Copy out the rows word for word, starting at the line with "At what (x,y)" and ending with the line with "center [18, 626].", including both of those lines.
:: Records to use ::
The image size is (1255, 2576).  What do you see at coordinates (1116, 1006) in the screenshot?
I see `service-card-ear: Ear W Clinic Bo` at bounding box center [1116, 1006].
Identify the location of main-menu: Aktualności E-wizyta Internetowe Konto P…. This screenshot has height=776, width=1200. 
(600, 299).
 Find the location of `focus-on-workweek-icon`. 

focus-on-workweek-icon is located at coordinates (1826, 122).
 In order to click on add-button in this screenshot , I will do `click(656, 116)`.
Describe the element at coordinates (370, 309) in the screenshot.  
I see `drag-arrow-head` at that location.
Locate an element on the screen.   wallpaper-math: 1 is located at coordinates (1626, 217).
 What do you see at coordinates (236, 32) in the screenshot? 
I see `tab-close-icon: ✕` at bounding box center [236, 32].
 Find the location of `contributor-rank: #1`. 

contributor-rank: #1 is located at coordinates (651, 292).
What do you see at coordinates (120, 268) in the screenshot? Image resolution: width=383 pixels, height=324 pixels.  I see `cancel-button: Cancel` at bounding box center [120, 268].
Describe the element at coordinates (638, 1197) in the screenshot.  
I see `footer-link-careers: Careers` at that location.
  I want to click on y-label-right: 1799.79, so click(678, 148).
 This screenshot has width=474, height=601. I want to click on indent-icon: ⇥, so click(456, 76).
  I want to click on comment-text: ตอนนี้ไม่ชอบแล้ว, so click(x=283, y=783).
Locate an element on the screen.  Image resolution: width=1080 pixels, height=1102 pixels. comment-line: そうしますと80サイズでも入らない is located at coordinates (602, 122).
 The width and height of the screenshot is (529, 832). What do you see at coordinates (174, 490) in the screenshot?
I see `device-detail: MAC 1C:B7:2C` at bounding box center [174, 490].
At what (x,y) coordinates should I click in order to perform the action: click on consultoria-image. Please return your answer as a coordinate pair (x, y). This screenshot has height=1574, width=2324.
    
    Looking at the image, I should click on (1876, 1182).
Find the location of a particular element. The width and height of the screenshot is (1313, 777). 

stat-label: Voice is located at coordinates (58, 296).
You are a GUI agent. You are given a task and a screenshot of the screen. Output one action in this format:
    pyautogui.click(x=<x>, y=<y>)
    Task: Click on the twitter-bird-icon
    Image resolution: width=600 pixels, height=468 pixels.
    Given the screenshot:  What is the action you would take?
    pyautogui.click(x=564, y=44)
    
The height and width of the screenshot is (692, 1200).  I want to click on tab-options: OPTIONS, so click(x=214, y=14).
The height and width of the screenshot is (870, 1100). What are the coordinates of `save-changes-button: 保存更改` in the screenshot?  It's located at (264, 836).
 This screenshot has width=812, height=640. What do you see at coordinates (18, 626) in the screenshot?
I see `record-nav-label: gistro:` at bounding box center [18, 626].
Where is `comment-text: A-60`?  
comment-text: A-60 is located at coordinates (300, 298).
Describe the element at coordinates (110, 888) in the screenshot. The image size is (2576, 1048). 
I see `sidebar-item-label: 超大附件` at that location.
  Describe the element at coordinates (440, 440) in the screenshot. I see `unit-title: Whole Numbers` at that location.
:::
Finished exercise:
At what (x,y) coordinates should I click in order to perform the action: click on consultoria-image. Please return your answer as a coordinate pair (x, y). This screenshot has height=1574, width=2324.
    
    Looking at the image, I should click on (1876, 1182).
Find the location of a particular element. The width and height of the screenshot is (1313, 777). 

stat-label: Voice is located at coordinates (58, 296).
You are a GUI agent. You are given a task and a screenshot of the screen. Output one action in this format:
    pyautogui.click(x=<x>, y=<y>)
    Task: Click on the twitter-bird-icon
    Image resolution: width=600 pixels, height=468 pixels.
    Given the screenshot:  What is the action you would take?
    pyautogui.click(x=564, y=44)
    
The height and width of the screenshot is (692, 1200).  I want to click on tab-options: OPTIONS, so click(x=214, y=14).
The height and width of the screenshot is (870, 1100). What are the coordinates of `save-changes-button: 保存更改` in the screenshot?  It's located at (264, 836).
 This screenshot has width=812, height=640. What do you see at coordinates (18, 626) in the screenshot?
I see `record-nav-label: gistro:` at bounding box center [18, 626].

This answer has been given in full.